--- Extracted entries ---
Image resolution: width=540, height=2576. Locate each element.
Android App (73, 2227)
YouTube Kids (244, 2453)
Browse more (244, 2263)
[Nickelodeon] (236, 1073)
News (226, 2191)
---
■ **Exercise description**
The response must reproduce the whole listing exactly.

■ **Answer to this task**
Image resolution: width=540, height=2576. Locate each element.
Android App (73, 2227)
YouTube Kids (244, 2453)
Browse more (244, 2263)
[Nickelodeon] (236, 1073)
News (226, 2191)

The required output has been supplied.